Iniciativa Belt and Road

Por uma década, a Iniciativa do Belt and Road de Pequim despejou bilhões de dólares em projetos de infraestrutura todos os anos: pavimentando rodovias de Papua Nova Guiné ao Quênia, construindo portos do Sri Lanka à África Ocidental e fornecendo infraestrutura de energia e telecomunicações para pessoas da América Latina ao Sudeste Ásia.

Anunciado pela primeira vez em 2013 sob o comando do líder chinês Xi Jinping, a iniciativa foi vista como uma extensão da forte ascensão do país ao poder global.

Em março de 2021, 139 países haviam aderido à iniciativa, respondendo por 40% do PIB global, conforme o Conselho de Relações Exteriores, um think tank dos EUA. O BRI atingiu quase US$ 1 trilhão em investimentos chineses, segundo o Ministério das Relações Exteriores da China.

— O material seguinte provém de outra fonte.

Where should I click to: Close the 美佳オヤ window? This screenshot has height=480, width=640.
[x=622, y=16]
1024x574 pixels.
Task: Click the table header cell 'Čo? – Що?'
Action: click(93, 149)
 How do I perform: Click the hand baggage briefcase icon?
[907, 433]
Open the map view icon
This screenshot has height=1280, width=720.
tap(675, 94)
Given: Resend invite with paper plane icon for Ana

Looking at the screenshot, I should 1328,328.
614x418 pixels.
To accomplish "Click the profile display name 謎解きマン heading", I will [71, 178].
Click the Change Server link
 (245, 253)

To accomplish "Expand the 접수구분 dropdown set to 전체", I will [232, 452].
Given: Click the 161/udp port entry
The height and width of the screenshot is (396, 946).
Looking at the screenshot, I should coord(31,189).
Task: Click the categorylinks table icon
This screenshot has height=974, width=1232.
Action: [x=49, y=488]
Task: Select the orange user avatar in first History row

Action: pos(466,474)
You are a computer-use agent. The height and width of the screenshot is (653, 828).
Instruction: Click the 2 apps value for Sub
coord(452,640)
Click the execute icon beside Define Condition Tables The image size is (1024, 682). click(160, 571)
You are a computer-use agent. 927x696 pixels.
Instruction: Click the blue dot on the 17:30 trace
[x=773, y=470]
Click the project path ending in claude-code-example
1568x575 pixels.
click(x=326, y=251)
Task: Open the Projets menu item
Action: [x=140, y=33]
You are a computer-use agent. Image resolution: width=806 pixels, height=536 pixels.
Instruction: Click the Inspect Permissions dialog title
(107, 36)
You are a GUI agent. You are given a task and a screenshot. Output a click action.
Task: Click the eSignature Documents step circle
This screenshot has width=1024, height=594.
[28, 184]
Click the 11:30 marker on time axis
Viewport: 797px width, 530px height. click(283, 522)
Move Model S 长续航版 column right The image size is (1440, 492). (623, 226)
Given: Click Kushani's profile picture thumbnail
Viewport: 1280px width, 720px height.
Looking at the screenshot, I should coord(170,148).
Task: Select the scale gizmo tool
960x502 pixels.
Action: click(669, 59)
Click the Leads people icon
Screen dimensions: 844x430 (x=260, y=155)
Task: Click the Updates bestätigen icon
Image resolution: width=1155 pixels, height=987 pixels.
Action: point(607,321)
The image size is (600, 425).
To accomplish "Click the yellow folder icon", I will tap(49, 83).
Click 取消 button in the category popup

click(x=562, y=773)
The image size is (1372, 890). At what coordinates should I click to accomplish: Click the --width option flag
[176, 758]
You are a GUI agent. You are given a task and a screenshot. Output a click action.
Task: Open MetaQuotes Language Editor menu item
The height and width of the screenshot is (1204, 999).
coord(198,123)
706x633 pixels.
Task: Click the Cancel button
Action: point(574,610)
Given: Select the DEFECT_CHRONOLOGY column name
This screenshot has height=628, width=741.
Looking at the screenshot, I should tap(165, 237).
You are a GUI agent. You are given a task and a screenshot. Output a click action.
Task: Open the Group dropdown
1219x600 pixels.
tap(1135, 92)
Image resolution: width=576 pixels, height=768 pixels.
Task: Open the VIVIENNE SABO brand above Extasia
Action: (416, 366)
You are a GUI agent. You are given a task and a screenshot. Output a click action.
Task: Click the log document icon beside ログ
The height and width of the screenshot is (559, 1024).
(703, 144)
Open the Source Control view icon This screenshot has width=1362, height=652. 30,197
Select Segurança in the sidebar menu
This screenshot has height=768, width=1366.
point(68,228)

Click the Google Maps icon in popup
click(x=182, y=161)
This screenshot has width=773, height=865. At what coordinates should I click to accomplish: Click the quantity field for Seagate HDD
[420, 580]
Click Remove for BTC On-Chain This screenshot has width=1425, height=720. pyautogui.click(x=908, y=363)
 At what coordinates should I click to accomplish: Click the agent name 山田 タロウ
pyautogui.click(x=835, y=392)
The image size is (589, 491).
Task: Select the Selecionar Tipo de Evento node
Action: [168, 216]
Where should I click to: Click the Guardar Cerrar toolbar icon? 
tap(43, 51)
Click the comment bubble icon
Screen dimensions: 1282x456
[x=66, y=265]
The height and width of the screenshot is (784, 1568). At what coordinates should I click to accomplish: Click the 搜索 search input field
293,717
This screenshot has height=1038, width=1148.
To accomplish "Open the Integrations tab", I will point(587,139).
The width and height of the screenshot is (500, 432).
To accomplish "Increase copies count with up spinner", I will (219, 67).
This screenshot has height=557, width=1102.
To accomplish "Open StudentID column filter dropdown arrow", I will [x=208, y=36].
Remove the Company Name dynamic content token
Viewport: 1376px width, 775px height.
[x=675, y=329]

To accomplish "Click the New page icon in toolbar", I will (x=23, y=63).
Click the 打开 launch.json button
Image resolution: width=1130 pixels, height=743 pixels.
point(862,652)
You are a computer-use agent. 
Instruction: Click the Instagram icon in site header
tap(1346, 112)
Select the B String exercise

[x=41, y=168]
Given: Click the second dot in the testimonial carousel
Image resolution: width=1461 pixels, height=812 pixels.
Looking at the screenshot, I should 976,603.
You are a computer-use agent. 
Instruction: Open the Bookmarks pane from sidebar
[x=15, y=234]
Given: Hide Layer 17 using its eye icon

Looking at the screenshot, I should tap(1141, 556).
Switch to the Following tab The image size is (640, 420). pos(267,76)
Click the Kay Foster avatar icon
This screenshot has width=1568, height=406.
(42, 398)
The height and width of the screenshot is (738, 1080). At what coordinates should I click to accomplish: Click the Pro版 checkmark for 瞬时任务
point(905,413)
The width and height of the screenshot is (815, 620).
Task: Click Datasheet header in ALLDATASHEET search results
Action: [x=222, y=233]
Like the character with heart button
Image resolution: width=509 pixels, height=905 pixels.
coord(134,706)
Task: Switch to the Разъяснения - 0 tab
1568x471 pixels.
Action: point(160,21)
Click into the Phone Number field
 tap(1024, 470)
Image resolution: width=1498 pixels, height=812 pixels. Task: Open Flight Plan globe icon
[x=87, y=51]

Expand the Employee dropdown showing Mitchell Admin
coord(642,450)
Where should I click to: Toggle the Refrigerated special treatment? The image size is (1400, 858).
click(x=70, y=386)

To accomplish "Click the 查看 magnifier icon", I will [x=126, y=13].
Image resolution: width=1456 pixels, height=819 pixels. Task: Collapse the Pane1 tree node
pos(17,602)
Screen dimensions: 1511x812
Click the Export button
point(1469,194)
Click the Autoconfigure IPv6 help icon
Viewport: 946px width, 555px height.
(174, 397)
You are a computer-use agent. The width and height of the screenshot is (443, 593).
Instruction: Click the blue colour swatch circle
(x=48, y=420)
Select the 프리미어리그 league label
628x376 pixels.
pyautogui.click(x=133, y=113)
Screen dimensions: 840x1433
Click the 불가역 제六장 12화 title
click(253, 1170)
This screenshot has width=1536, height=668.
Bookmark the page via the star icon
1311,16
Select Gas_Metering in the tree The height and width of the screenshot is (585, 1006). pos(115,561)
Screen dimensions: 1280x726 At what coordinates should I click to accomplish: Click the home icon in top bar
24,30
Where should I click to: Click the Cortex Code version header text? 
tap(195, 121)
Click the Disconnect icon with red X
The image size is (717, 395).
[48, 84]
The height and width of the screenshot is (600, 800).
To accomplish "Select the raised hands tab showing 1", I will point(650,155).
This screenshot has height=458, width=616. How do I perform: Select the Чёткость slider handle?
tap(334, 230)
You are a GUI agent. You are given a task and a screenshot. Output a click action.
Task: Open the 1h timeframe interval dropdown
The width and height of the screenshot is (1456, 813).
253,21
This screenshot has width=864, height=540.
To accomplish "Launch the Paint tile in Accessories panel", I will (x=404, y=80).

Mas os déficits de financiamento e a resistência política paralisaram alguns projetos, enquanto outros foram prejudicados por incidentes ambientais, escândalos de corrupção e violações trabalhistas.

Também há preocupação pública em alguns países com questões como o excesso de dívida e a influência da China. Acusações de que o Cinturão e Rota é uma ampla “armadilha da dívida” projetada para assumir o controle da infraestrutura local, embora amplamente rejeitadas pelos economistas, mancharam a reputação da iniciativa.

A reportagem entrou em contato com o PBOC para comentar, mas até a publicação da matéria não obteve resposta.

Em janeiro, o ministro das Relações Exteriores da China, Qin Gang, rejeitou as acusações de que a China estaria criando uma “armadilha da dívida” na África, um dos principais destinatários dos investimentos do Belt and Road.

Em uma declaração citando Qin, o ministério afirmou que “a China sempre se comprometeu a ajudar a África a aliviar sua dívida”, e apontou para os acordos de alívio da dívida de Pequim com várias nações africanas.

Qin defendeu o BRI novamente no início deste mês, chamando-o de “bem público”.

“A China deveria ser a última a ser acusada da chamada armadilha da dívida”, disse ele, culpando os aumentos dos juros nos EUA pelo agravamento da dívida nos países em desenvolvimento.